## 設問 1
下に示す峠越えの走行記の抜粋から、「ついにピーク到着! 26キロ」を含む語句で始まり「やっと4つ目の峠をクリア。残るは2つ目のラスボスの柳沢峠だけだ。ふぅ……〜。」で終わる部分を、一字一句変えずに書き写すこと。

## 文書抜粋
--------------------------------
午後3時、標高2127メートル麦草峠到着
午後3時、標高2127メートル麦草峠到着

 ついにピーク到着! 26キロはやはり長い。登坂にかかった時間は3時間で、7年前の逆方向とほぼ同じタイムだった。

 1週間前にスタッフの方が試走した時はウエットだったようだが、この日の路面は乾いていた。ダウンヒルも楽しめそうだ。

 やっと4つ目の峠をクリア。残るは2つ目のラスボスの柳沢峠だけだ。ふぅ……〜。

午後3時41分、ダウンヒルもほぼ終了
午後3時41分、ダウンヒルもほぼ終了

 26キロのダウンヒルも長い。終盤は気持ちの良い草原地帯を走るのだが、向かい風だった(T_T)

 218・3キロ地点の折り返しのPC3(セブンイレブンちの運動公園店)に午後4時4分に到着。貯金は前半はよくて1時間と予想していたが、1時間32分とほんの少しだが余裕ができた。後半は柳沢峠を除けば下りと平たん。目標としていた24時間以内の完走が何とか見えてきた。

 アームウオーマーだけを付け、PC3を出発すると上りが始まった。そういえば帰路は下りだけじゃなく峠があるとブリーフィングで言っていた。短いが少しきつい上りがあったのでここのことかなと思ったが、その後も甲州街道へ入っても道はなんとなく上り基調。おまけに強烈な向かい風。進まないよ〜。

 何となく見慣れた風景。そして出てきた「富士見」という標識。もしかして富士見峠に向かっている? ブリーフィングで峠と言ったのは富士見峠のこと? 標高プロフィルで何となく上っているところがあるなと思ったが、それが富士見峠とは思わなかった。ここは過去のブルベでさんざん走った道だが、ほかの峠が強烈過ぎるのでまったくノーマークだった。特にきつい上りというわけではないが、予想していないだけに疲れが増してくる。

午後5時4分、富士見峠
午後5時4分、富士見峠

 懐かしき標高952メートルの富士見峠に到着。さあ、ここからは本当に甲府へ向かって50キロ下るだけだ(^o^)
--------------------------------
## 設問 2
上の抜粋ではなくレコードのうち、「Screen dimensions: 640x481」を含む行から「pos(350,177)」を含む行までを、両端の行も含めてそのまま書き出してください。画像は回答に入れないこと。

## データ一覧
--------------------------------
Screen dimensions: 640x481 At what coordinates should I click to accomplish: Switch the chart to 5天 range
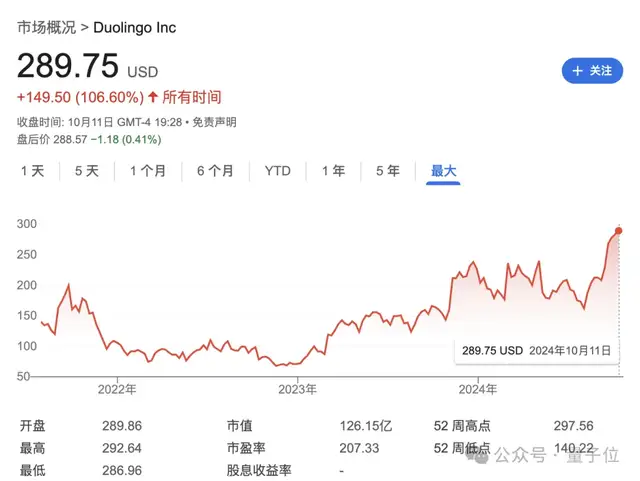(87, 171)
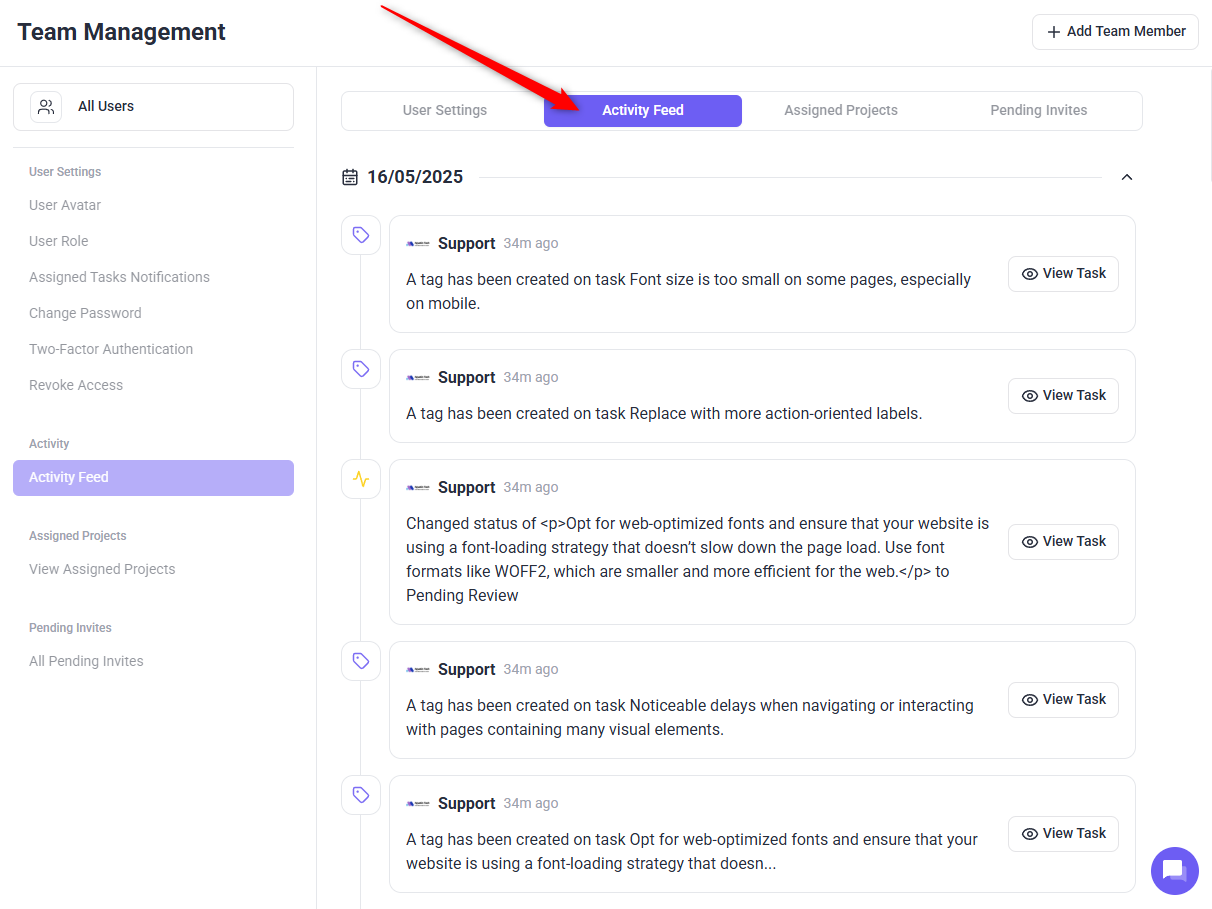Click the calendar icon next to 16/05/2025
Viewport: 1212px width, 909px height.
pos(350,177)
--------------------------------
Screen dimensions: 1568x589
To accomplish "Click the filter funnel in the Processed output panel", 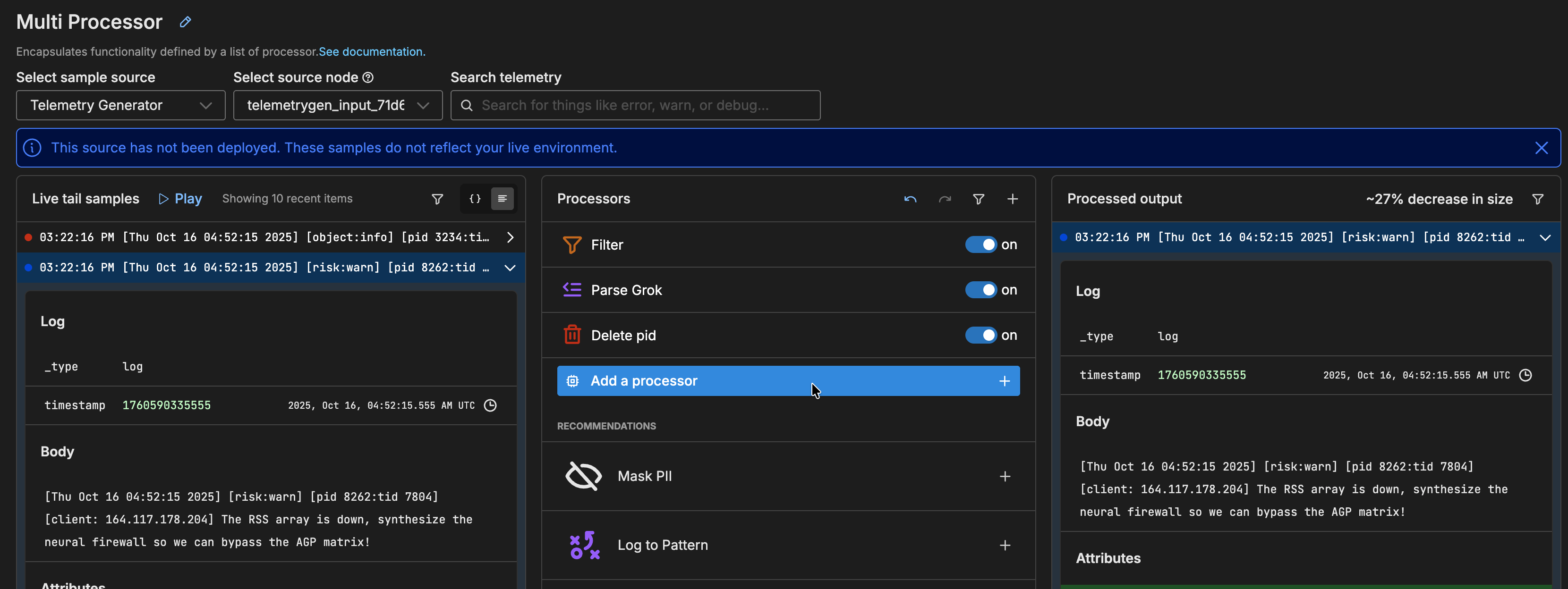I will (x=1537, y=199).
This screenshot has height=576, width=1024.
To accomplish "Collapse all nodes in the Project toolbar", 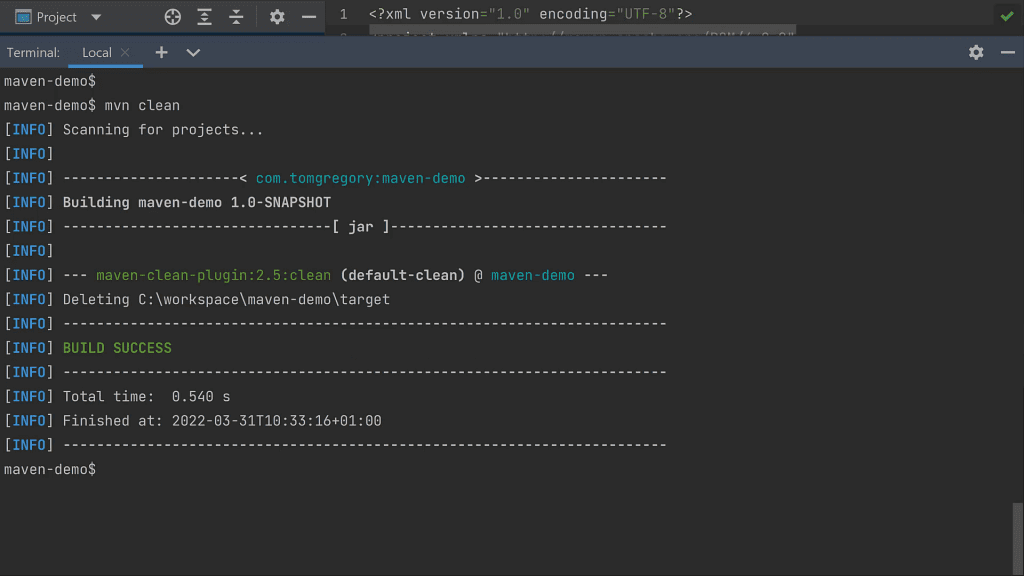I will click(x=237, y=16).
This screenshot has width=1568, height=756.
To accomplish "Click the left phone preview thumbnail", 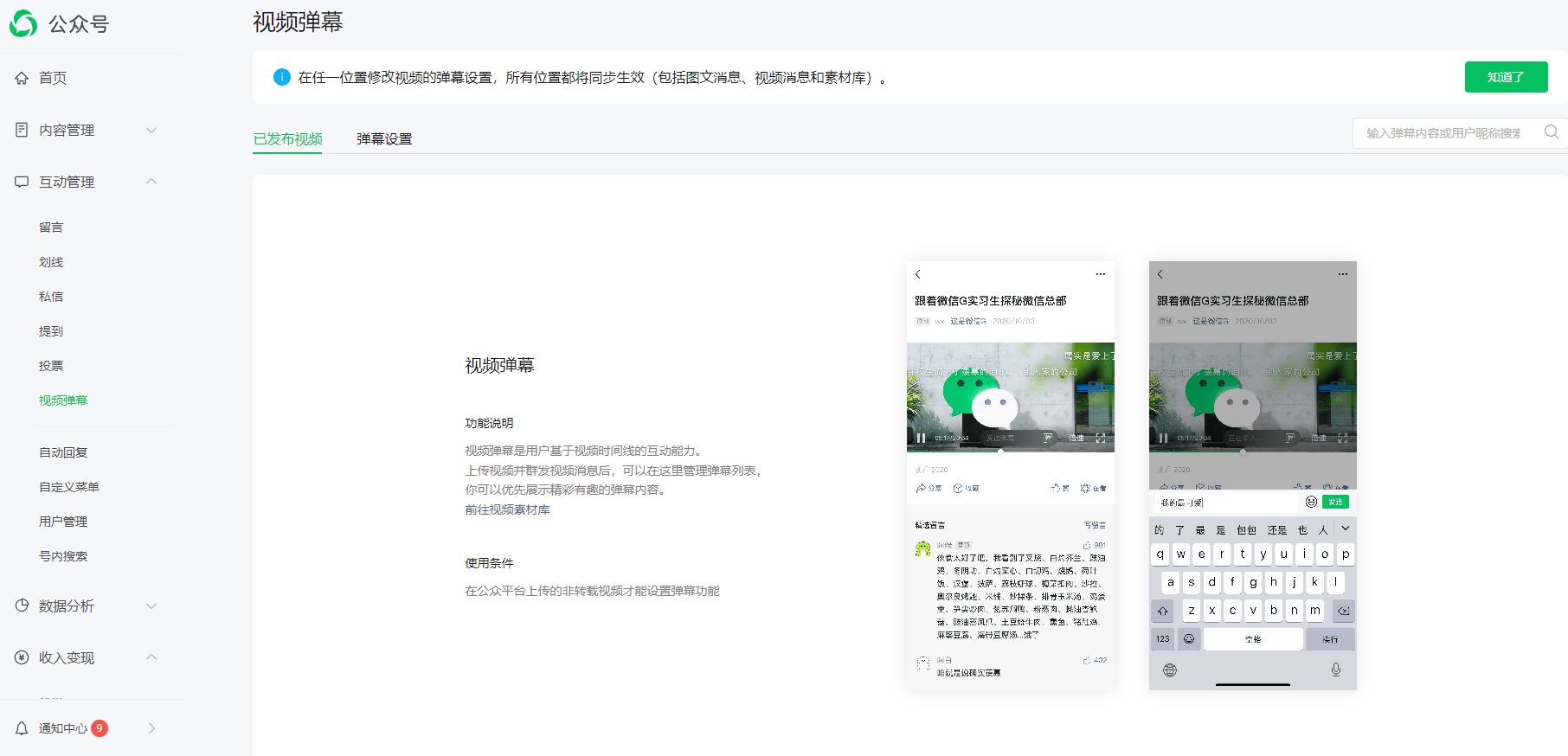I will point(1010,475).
--------------------------------
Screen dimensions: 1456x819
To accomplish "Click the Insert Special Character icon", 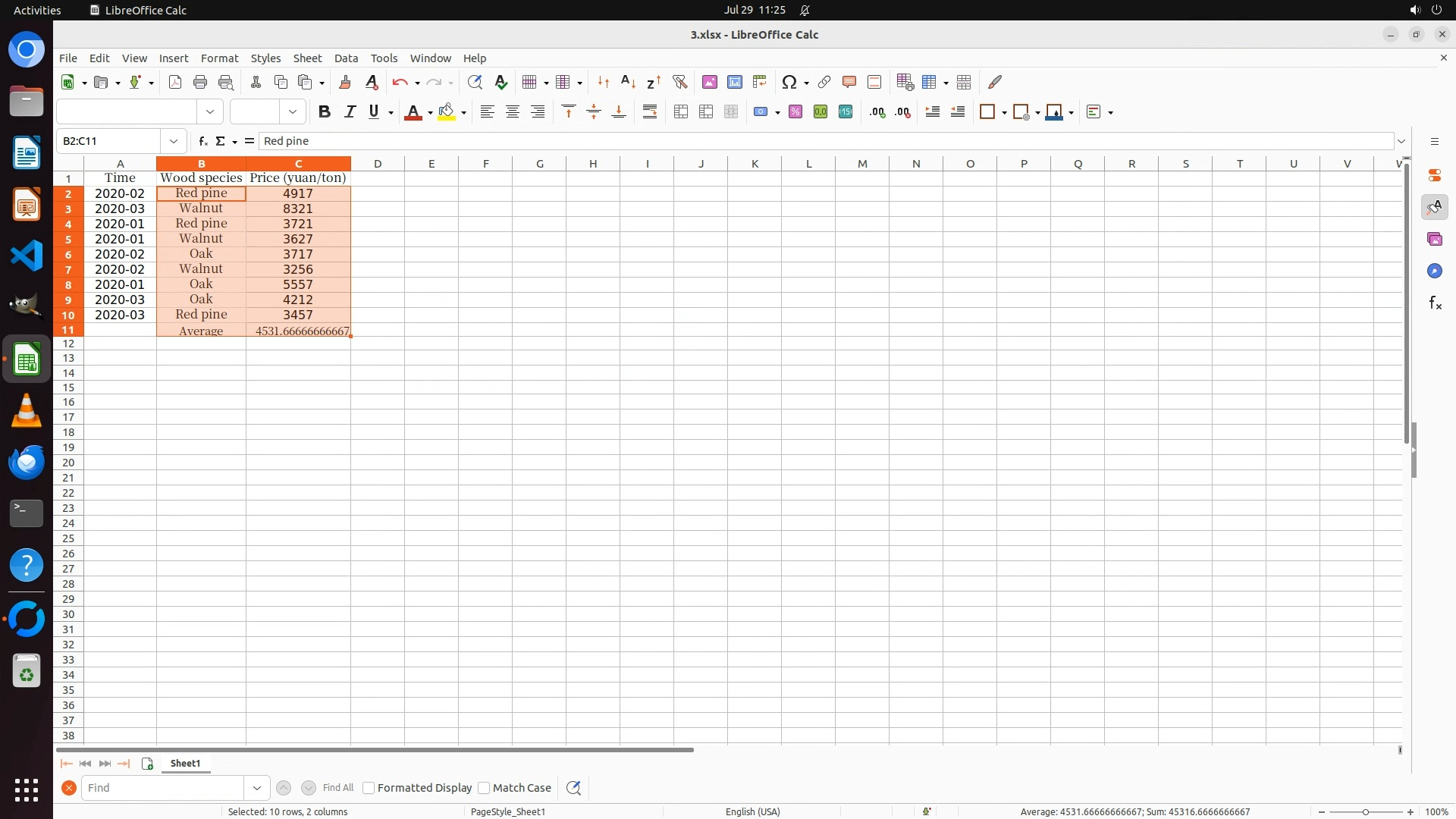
--------------------------------
## 回答 1
ついにピーク到着! 26キロはやはり長い。登坂にかかった時間は3時間で、7年前の逆方向とほぼ同じタイムだった。

 1週間前にスタッフの方が試走した時はウエットだったようだが、この日の路面は乾いていた。ダウンヒルも楽しめそうだ。

 やっと4つ目の峠をクリア。残るは2つ目のラスボスの柳沢峠だけだ。ふぅ……〜。

## 回答 2
Screen dimensions: 640x481 At what coordinates should I click to accomplish: Switch the chart to 5天 range
(87, 171)
Click the calendar icon next to 16/05/2025
Viewport: 1212px width, 909px height.
pos(350,177)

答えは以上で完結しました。